Ce sujet était au cœur des débats animés par trois conférenciers, à savoir, le Professeur Bakary Camara de l’Université des sciences juridiques et politiques de Bamako (USJPB), le Docteur Boureima Touré de l’Université des lettres et des sciences humaines (ULSHB) et Mohamed Ag Bilal, représentant de l’association Temedt au Mali.

Selon les conférenciers, l’esclavage par ascendance ou l’esclavage héréditaire désigne « un groupe de populations ou d’individus considéré comme asservi depuis la naissance ». Et ce statut « d’esclave » se transmet de mère en fils(filles), quel que soit le statut du père.

Au Mali, les enfants des femmes esclaves appartiennent à la famille de leur « maître » et n’ont aucun droit d’héritage.

Comment les femmes acquièrent-elles le statut d’esclave ?

Dr Boureima Touré affirme qu’« à l’époque précoloniale, des individus ont été capturés au cours du razzias ou échangés par des guerriers lors de conflits tribaux. C’est en ce moment qu’ils ont acquis le statut d’esclave. Les descendants de ces esclaves apprennent la langue de leurs maîtres et adoptent leurs cultures. Ils vivent dans des conditions de grande précarité et sont soumis aux mariages forcés, aux mauvais traitements, aux travaux forcés et sont privés de liberté. Les jeunes filles sont affectées aux travaux domestiques, victimes d’abus depuis leur jeune âge et donné en mariage à un « esclave » afin que leurs enfants deviennent la propriété du « maître ».

Les principales activités de ces « esclaves » sont l’agriculture, l’élevage et le servage.

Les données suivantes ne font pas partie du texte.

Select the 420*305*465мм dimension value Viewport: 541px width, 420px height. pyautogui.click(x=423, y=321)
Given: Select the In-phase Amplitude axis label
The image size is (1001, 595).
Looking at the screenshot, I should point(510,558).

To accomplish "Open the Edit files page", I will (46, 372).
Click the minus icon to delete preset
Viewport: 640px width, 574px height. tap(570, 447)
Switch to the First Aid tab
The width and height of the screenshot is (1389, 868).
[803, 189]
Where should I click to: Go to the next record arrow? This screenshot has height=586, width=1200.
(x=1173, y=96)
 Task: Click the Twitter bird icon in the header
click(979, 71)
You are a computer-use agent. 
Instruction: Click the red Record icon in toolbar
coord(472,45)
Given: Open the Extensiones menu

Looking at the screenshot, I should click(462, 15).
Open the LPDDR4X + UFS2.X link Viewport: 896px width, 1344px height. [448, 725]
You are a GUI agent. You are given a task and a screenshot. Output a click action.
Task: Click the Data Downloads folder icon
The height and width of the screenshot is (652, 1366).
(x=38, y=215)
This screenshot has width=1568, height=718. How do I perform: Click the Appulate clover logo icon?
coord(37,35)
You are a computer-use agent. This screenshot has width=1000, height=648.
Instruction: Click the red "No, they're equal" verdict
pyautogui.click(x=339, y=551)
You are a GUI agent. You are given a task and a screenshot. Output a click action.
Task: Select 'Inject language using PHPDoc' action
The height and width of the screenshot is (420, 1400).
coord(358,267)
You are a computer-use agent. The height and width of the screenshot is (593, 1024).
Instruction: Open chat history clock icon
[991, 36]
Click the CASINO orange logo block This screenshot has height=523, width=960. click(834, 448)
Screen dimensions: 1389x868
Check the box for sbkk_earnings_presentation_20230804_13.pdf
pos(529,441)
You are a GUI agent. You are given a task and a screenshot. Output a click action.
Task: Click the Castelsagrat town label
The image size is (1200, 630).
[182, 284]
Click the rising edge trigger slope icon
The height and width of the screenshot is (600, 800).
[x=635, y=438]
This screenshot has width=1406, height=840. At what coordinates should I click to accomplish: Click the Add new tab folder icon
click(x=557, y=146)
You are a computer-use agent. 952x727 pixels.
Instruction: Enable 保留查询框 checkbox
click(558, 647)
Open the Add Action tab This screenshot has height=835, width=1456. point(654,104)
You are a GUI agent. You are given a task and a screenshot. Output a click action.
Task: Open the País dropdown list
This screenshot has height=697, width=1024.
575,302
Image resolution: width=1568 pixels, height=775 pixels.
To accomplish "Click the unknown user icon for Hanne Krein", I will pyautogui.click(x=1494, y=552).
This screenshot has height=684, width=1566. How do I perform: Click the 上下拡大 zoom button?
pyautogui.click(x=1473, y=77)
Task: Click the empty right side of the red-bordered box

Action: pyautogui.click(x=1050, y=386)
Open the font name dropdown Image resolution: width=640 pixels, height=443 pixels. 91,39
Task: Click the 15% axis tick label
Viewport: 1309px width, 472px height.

Aux dires des conférenciers, l’on rencontre l’esclavage par ascendance essentiellement au nord du Mali dans la région de Kayes, à Segou et moindrement à Sikasso.

Que faire?

« L’esclavage constituait l’un des principaux piliers de l’économie au Soudan (Sénégal, Mali, Côte d’Ivoire, Guinée…), il a été aboli officiellement aboli 1905 par les Français. Malheureusement après l’indépendance le phénomène a persisté dans plusieurs régions du Mali. L’ex-président Modibo Kéita a essayé de l’éradiquer mais après le coup d’état de 1968, ses actions ont été interrompues », se souvient professeur Bakary Camara.

Selon Mohamed Ag Bilal, la seule option pour éradiquer définitivement l’esclavage au Mali est l’unité.

« Nous devons nous unir afin de former une bombe que nous allons lâcher sur ce phénomène » a t-il souhaité.